Um, yes, I have heard that before, but forgot. So it's feasible and I was wrong.
And the fact that slot machines seems to give 90-95 % return hints by itself at feasibility. I didn't know that and am a bit surprised. I thought the psychology in play was the fishermans; few "wins" make ones reward system give a big and hooking :-) jolt each time.
Maybe I should spend more time at casinos. What one can learn here!
Beginning in 1996 there were some slot machines which gave an edge to a savvy gambler (actually there were some few machines that did this for a few years before then, but the edge was terribly small). This got better and better for the next few years, then got a bit out of hand (too many hustlers annoying the patrons) and the vast majority of these machines were taken out a few years back. The others were retuned to give worse odds for the hustlers. The machines with edges are essentially gone for any practical purposes; certainly the days when you could guarantee $200-300/day in slot machine winnings are long gone (that was around say, 1997-2000).
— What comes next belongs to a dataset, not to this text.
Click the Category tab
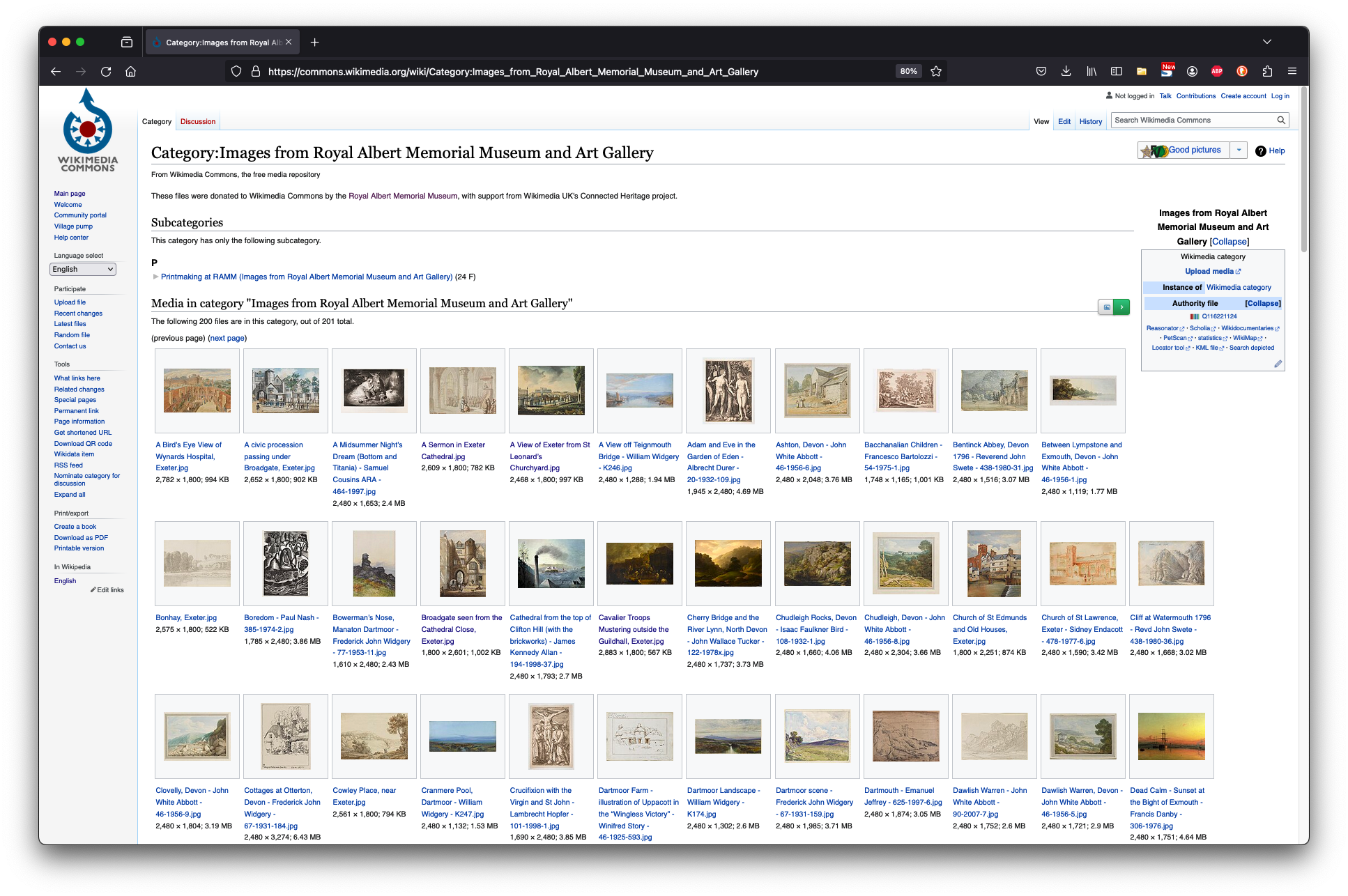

However, note that in virtually every case when you hear someone talking about a "system" with slot machines, they are NOT talking about these machines -- they are just talking about some personal ideas about winning that are pretty much a casino's dream -- they love these customers because they typically lose, but fool themselves into thinking they don't or won't. (It's typical, for instance, for gamblers to remember their wins and forget their losses -- something a pro would, and could not, do to win regularly.)
Pro forma protest thet they're not idols; they're sacramentals...
Yeah, OK.
When we had to move in a hurry because the landlord sold our place, a well-meaning Unitarian friend gave us a plastic St. Joseph to bury in, um, I guess it was the yard of the house we wanted to buy. Anyway, his inexperience showed: What he'd actually bought us was a statue of St. Jude, the patron saint of hopeless causes. No we didn't bury it; it's in the guest room next to the row of glow-in-the-dark Virgin Marys and the wind-up Nunzilla.
In case you ever need it, here's how to tell St. Joseph (the Jesus' stepdad one) from the rest of the bearded guys in robes: Sometimes he's got a carpenter's square and/or a baby Jesus* but usually he's holding a walking stick that's got flowers blooming from it. St. Jude has a sort of round medallion held in front of his chest. A skinny guy with a pig is St. Anthony of the Desert, not to be confused with St. Anthony of Padua, who wears a habit and is usually holding a book. The latter is the one you pray to when you've lost something. Well, it worked for my mother.
I do have a holy card on the dashboard, of St. Rita, the patron saint of parking. I figure she's an avatar of the Goddess Asphalta.
*Don't confuse him with St. Christopher, who carries the baby Jesus up on his shoulder. Though he's been demoted to the status of legend in the last few decades, so I guess he's just Mister Christopher now. Same thing happened to Saint/Ms Veronica. Hmph.
Oh, no...not Saint Veronica! She was hot.
I hope St. Betty and St. Jughead are still worshipped.